ENTRIES ::
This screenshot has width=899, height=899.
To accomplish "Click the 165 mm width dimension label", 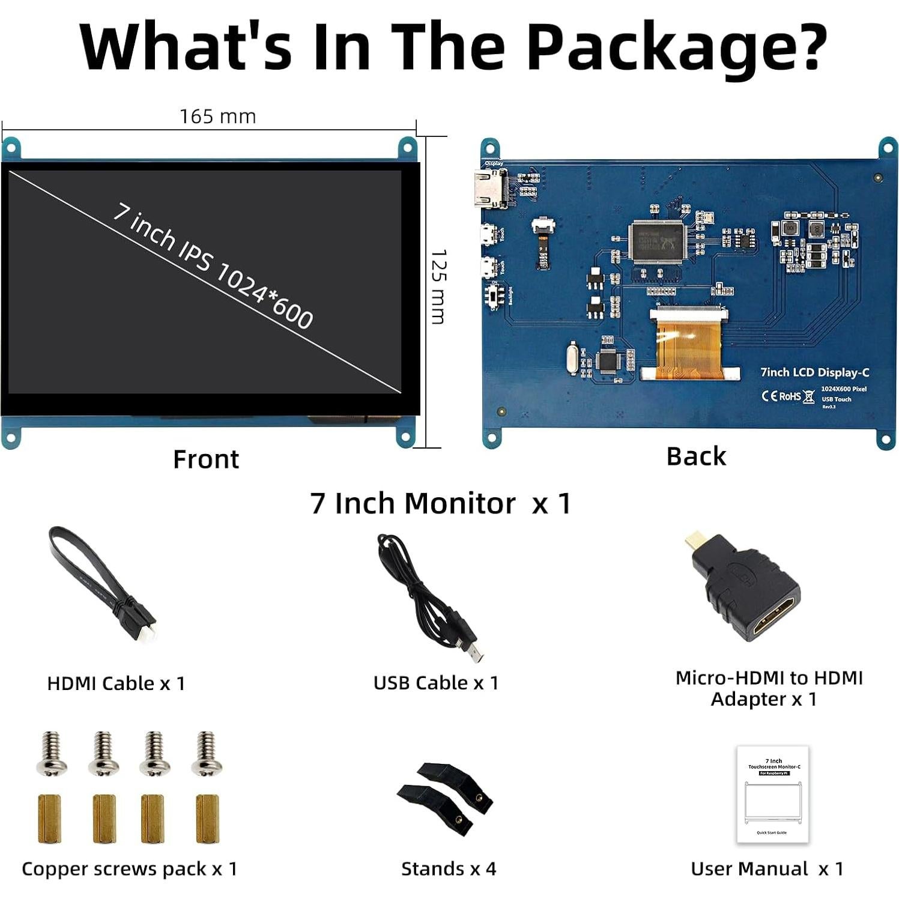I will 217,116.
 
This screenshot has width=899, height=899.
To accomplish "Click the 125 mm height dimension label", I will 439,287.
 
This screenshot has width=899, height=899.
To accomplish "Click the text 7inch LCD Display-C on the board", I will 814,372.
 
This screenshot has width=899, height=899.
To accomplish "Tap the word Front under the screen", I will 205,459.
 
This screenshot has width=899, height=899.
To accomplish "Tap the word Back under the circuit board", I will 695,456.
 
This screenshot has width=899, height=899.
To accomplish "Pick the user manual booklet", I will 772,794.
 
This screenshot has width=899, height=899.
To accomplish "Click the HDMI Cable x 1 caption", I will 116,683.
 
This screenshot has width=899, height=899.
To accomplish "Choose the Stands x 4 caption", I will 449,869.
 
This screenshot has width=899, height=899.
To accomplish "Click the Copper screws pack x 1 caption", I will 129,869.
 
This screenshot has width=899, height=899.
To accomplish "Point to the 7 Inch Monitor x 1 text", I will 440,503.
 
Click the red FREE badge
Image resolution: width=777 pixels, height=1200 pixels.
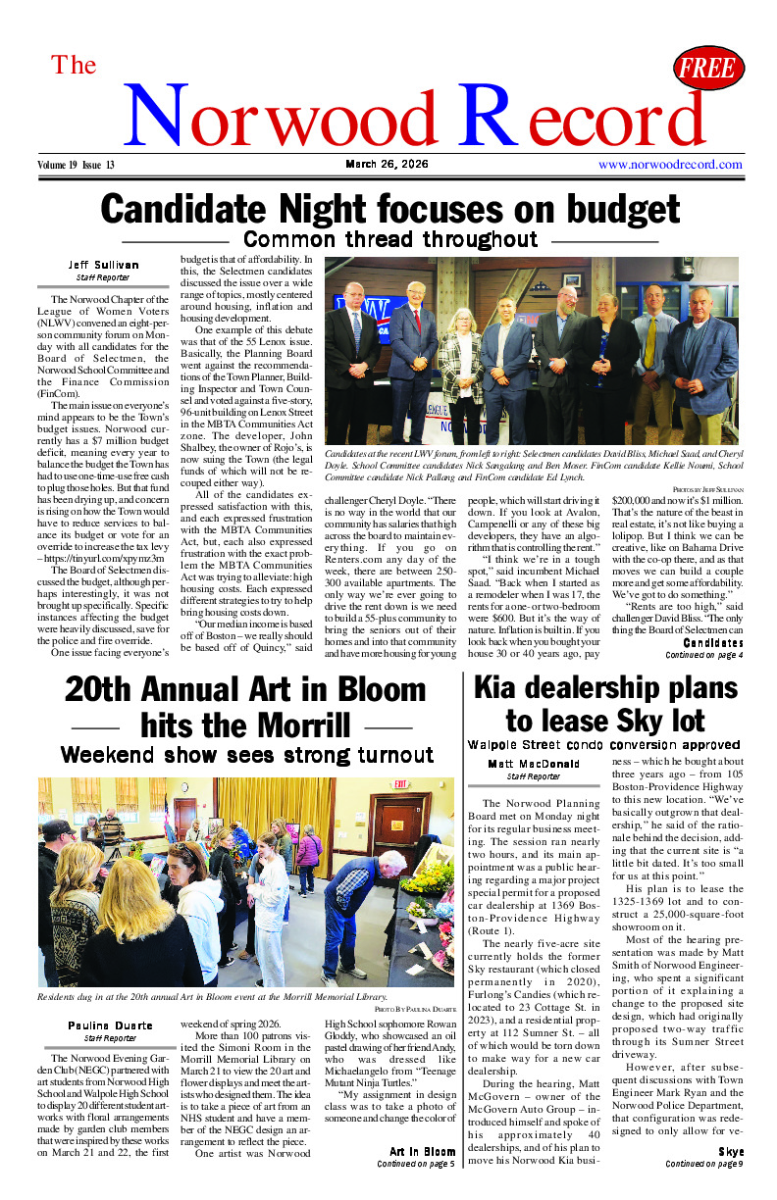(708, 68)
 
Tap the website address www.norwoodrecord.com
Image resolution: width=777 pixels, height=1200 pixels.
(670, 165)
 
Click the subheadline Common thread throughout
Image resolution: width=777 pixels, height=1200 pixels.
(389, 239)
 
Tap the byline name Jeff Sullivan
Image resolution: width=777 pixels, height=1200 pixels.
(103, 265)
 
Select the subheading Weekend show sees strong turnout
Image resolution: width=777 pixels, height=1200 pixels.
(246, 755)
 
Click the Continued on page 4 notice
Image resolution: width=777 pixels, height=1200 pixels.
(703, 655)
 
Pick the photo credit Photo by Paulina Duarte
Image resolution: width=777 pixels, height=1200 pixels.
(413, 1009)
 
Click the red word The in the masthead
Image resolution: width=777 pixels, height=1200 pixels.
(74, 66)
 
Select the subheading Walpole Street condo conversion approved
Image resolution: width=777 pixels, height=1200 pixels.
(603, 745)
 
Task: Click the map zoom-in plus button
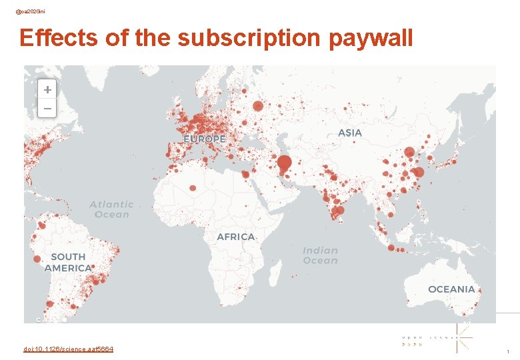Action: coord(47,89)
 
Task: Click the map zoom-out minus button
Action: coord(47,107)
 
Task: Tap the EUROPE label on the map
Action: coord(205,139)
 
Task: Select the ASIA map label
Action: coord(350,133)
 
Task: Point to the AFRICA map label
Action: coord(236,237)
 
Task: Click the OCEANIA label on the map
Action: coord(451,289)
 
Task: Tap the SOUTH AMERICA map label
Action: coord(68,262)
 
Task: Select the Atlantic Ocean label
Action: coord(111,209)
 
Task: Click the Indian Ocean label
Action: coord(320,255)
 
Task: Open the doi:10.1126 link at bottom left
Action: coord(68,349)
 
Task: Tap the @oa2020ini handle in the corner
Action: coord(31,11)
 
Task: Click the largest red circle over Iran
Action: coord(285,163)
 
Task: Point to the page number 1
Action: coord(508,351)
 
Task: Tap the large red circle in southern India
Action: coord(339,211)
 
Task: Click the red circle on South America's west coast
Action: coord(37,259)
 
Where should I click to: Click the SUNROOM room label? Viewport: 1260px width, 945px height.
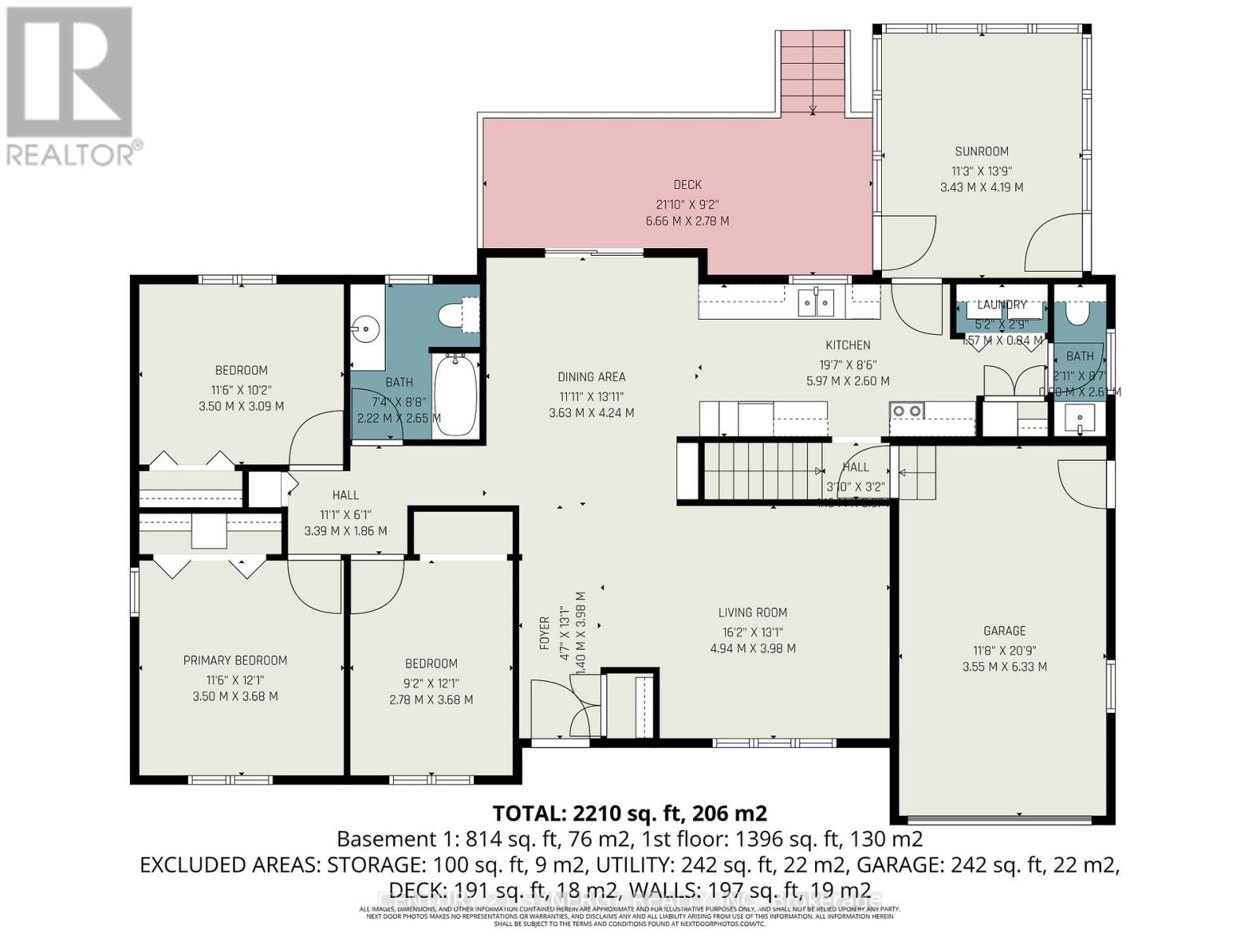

EXERCISE AIM ::
Begin at the line that has "Task: Select the ASIA map label" and stop after the line that has "Action: coord(31,11)". Write that stretch of data out again, changing "Click" to "Press" and leaving everything else as it is.

FINISHED EXERCISE ::
Task: Select the ASIA map label
Action: coord(350,133)
 
Task: Point to the AFRICA map label
Action: coord(236,237)
 
Task: Press the OCEANIA label on the map
Action: coord(451,289)
 
Task: Tap the SOUTH AMERICA map label
Action: coord(68,262)
 
Task: Select the Atlantic Ocean label
Action: coord(111,209)
 
Task: Press the Indian Ocean label
Action: coord(320,255)
 
Task: Open the doi:10.1126 link at bottom left
Action: coord(68,349)
 
Task: Tap the @oa2020ini handle in the corner
Action: coord(31,11)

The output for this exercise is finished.